DATASET ENTRIES:
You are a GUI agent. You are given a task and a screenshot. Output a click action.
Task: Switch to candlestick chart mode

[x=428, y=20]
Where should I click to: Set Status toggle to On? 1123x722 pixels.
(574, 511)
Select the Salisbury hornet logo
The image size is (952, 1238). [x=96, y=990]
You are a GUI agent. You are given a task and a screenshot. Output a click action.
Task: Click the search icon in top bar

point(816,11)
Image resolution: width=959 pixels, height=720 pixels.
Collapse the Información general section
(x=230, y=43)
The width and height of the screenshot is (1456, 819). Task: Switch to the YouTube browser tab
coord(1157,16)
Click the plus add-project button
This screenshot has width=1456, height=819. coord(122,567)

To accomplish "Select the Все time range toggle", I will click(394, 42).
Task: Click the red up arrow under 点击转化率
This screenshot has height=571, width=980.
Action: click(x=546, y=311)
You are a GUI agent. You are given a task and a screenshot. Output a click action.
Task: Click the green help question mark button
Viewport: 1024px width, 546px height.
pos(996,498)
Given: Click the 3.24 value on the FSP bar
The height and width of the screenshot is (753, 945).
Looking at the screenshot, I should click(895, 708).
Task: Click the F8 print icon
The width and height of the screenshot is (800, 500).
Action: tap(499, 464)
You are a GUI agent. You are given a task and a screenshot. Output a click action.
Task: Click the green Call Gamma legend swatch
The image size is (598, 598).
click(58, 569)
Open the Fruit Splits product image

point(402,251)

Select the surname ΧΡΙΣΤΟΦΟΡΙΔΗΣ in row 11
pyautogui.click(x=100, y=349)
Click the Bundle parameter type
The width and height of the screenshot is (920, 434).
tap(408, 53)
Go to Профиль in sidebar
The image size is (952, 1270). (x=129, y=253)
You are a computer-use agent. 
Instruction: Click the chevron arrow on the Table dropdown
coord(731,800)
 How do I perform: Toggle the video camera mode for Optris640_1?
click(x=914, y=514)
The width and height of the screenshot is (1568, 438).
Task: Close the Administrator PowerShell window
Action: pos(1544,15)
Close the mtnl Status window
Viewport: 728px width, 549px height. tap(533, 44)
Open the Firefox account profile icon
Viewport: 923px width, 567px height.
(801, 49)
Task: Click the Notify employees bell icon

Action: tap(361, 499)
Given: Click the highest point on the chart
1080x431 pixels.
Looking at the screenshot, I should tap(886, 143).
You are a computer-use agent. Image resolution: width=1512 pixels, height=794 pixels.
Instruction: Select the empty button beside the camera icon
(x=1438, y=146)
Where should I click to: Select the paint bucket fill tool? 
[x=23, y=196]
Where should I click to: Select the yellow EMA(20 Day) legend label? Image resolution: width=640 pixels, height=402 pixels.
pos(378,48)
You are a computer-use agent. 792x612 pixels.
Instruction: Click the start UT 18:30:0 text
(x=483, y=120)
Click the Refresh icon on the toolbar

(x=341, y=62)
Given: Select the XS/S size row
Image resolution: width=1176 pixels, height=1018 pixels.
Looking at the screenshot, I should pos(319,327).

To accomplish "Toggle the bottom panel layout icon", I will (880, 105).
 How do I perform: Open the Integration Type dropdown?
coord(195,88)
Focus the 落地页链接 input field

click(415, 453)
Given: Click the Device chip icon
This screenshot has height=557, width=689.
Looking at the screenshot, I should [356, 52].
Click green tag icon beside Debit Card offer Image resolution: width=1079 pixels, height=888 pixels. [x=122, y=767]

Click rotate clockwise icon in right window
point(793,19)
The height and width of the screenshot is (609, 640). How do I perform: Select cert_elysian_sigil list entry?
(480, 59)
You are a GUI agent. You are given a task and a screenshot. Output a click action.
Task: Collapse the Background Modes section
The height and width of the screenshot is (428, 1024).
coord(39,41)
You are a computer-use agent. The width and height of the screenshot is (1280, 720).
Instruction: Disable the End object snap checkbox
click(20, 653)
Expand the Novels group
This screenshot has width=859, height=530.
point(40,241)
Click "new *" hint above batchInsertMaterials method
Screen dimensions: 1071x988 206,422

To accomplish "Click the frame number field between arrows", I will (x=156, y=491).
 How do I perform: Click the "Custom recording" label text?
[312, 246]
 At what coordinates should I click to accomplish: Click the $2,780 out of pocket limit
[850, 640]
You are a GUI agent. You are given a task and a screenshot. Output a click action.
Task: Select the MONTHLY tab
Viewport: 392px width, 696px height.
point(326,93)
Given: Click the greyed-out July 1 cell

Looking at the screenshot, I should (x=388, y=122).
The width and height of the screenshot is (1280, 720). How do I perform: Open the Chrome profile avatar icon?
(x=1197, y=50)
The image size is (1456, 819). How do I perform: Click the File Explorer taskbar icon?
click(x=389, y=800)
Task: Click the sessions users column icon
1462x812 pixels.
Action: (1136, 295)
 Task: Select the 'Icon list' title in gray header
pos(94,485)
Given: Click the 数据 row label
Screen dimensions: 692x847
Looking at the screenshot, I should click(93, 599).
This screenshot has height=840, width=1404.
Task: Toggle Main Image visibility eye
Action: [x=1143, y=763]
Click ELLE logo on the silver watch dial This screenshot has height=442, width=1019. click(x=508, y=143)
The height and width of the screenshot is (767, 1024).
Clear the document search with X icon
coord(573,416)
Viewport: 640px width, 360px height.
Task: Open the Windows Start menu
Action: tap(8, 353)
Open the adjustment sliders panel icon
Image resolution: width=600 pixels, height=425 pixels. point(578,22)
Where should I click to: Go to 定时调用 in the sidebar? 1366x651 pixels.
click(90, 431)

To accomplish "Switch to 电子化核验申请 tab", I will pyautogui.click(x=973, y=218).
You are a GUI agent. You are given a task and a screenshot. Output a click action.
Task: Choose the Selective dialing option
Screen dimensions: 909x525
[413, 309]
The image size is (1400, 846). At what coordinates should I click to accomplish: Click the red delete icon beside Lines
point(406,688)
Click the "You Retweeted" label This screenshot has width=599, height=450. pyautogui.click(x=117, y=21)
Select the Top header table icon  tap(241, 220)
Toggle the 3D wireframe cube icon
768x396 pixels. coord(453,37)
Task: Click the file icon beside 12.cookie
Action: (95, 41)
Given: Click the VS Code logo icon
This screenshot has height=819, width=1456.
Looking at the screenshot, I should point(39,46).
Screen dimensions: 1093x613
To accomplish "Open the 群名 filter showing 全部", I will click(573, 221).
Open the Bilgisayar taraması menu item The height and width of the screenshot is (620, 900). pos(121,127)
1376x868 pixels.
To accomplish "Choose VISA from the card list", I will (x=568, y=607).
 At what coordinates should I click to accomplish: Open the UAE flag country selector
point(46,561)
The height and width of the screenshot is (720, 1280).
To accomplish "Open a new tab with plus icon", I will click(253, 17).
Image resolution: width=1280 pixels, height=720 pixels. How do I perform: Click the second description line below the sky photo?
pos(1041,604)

REQUEST: Copy these records verbatim, every line from start to finish.

TASK OUTPUT:
You are a GUI agent. You are given a task and a screenshot. Output a click action.
Task: Switch to candlestick chart mode

[x=428, y=20]
Where should I click to: Set Status toggle to On? 1123x722 pixels.
(574, 511)
Select the Salisbury hornet logo
The image size is (952, 1238). [x=96, y=990]
You are a GUI agent. You are given a task and a screenshot. Output a click action.
Task: Click the search icon in top bar

point(816,11)
Image resolution: width=959 pixels, height=720 pixels.
Collapse the Información general section
(x=230, y=43)
The width and height of the screenshot is (1456, 819). Task: Switch to the YouTube browser tab
coord(1157,16)
Click the plus add-project button
This screenshot has width=1456, height=819. coord(122,567)

To accomplish "Select the Все time range toggle", I will click(394, 42).
Task: Click the red up arrow under 点击转化率
This screenshot has height=571, width=980.
Action: click(x=546, y=311)
You are a GUI agent. You are given a task and a screenshot. Output a click action.
Task: Click the green help question mark button
Viewport: 1024px width, 546px height.
pos(996,498)
Given: Click the 3.24 value on the FSP bar
The height and width of the screenshot is (753, 945).
Looking at the screenshot, I should click(895, 708).
Task: Click the F8 print icon
The width and height of the screenshot is (800, 500).
Action: tap(499, 464)
You are a GUI agent. You are given a task and a screenshot. Output a click action.
Task: Click the green Call Gamma legend swatch
The image size is (598, 598).
click(58, 569)
Open the Fruit Splits product image

point(402,251)

Select the surname ΧΡΙΣΤΟΦΟΡΙΔΗΣ in row 11
pyautogui.click(x=100, y=349)
Click the Bundle parameter type
The width and height of the screenshot is (920, 434).
tap(408, 53)
Go to Профиль in sidebar
The image size is (952, 1270). (x=129, y=253)
You are a computer-use agent. 
Instruction: Click the chevron arrow on the Table dropdown
coord(731,800)
 How do I perform: Toggle the video camera mode for Optris640_1?
click(x=914, y=514)
The width and height of the screenshot is (1568, 438).
Task: Close the Administrator PowerShell window
Action: pos(1544,15)
Close the mtnl Status window
Viewport: 728px width, 549px height. tap(533, 44)
Open the Firefox account profile icon
Viewport: 923px width, 567px height.
(801, 49)
Task: Click the Notify employees bell icon

Action: tap(361, 499)
Given: Click the highest point on the chart
1080x431 pixels.
Looking at the screenshot, I should tap(886, 143).
You are a computer-use agent. Image resolution: width=1512 pixels, height=794 pixels.
Instruction: Select the empty button beside the camera icon
(x=1438, y=146)
Where should I click to: Select the paint bucket fill tool? 
[x=23, y=196]
Where should I click to: Select the yellow EMA(20 Day) legend label? Image resolution: width=640 pixels, height=402 pixels.
pos(378,48)
You are a computer-use agent. 792x612 pixels.
Instruction: Click the start UT 18:30:0 text
(x=483, y=120)
Click the Refresh icon on the toolbar

(x=341, y=62)
Given: Select the XS/S size row
Image resolution: width=1176 pixels, height=1018 pixels.
Looking at the screenshot, I should pos(319,327).

To accomplish "Toggle the bottom panel layout icon", I will (880, 105).
 How do I perform: Open the Integration Type dropdown?
coord(195,88)
Focus the 落地页链接 input field

click(415, 453)
Given: Click the Device chip icon
This screenshot has height=557, width=689.
Looking at the screenshot, I should [356, 52].
Click green tag icon beside Debit Card offer Image resolution: width=1079 pixels, height=888 pixels. [x=122, y=767]

Click rotate clockwise icon in right window
point(793,19)
The height and width of the screenshot is (609, 640). How do I perform: Select cert_elysian_sigil list entry?
(480, 59)
You are a GUI agent. You are given a task and a screenshot. Output a click action.
Task: Collapse the Background Modes section
The height and width of the screenshot is (428, 1024).
coord(39,41)
You are a computer-use agent. The width and height of the screenshot is (1280, 720).
Instruction: Disable the End object snap checkbox
click(20, 653)
Expand the Novels group
This screenshot has width=859, height=530.
point(40,241)
Click "new *" hint above batchInsertMaterials method
Screen dimensions: 1071x988 206,422

To accomplish "Click the frame number field between arrows", I will (x=156, y=491).
 How do I perform: Click the "Custom recording" label text?
[312, 246]
 At what coordinates should I click to accomplish: Click the $2,780 out of pocket limit
[850, 640]
You are a GUI agent. You are given a task and a screenshot. Output a click action.
Task: Select the MONTHLY tab
Viewport: 392px width, 696px height.
point(326,93)
Given: Click the greyed-out July 1 cell

Looking at the screenshot, I should (x=388, y=122).
The width and height of the screenshot is (1280, 720). How do I perform: Open the Chrome profile avatar icon?
(x=1197, y=50)
The image size is (1456, 819). How do I perform: Click the File Explorer taskbar icon?
click(x=389, y=800)
Task: Click the sessions users column icon
1462x812 pixels.
Action: (1136, 295)
 Task: Select the 'Icon list' title in gray header
pos(94,485)
Given: Click the 数据 row label
Screen dimensions: 692x847
Looking at the screenshot, I should click(93, 599).
This screenshot has height=840, width=1404.
Task: Toggle Main Image visibility eye
Action: [x=1143, y=763]
Click ELLE logo on the silver watch dial This screenshot has height=442, width=1019. click(x=508, y=143)
The height and width of the screenshot is (767, 1024).
Clear the document search with X icon
coord(573,416)
Viewport: 640px width, 360px height.
Task: Open the Windows Start menu
Action: tap(8, 353)
Open the adjustment sliders panel icon
Image resolution: width=600 pixels, height=425 pixels. point(578,22)
Where should I click to: Go to 定时调用 in the sidebar? 1366x651 pixels.
click(90, 431)

To accomplish "Switch to 电子化核验申请 tab", I will pyautogui.click(x=973, y=218).
You are a GUI agent. You are given a task and a screenshot. Output a click action.
Task: Choose the Selective dialing option
Screen dimensions: 909x525
[413, 309]
The image size is (1400, 846). At what coordinates should I click to accomplish: Click the red delete icon beside Lines
point(406,688)
Click the "You Retweeted" label This screenshot has width=599, height=450. pyautogui.click(x=117, y=21)
Select the Top header table icon  tap(241, 220)
Toggle the 3D wireframe cube icon
768x396 pixels. coord(453,37)
Task: Click the file icon beside 12.cookie
Action: (95, 41)
Given: Click the VS Code logo icon
This screenshot has height=819, width=1456.
Looking at the screenshot, I should point(39,46).
Screen dimensions: 1093x613
To accomplish "Open the 群名 filter showing 全部", I will click(573, 221).
Open the Bilgisayar taraması menu item The height and width of the screenshot is (620, 900). pos(121,127)
1376x868 pixels.
To accomplish "Choose VISA from the card list", I will (x=568, y=607).
 At what coordinates should I click to accomplish: Open the UAE flag country selector
point(46,561)
The height and width of the screenshot is (720, 1280).
To accomplish "Open a new tab with plus icon", I will click(253, 17).
Image resolution: width=1280 pixels, height=720 pixels. How do I perform: Click the second description line below the sky photo?
pos(1041,604)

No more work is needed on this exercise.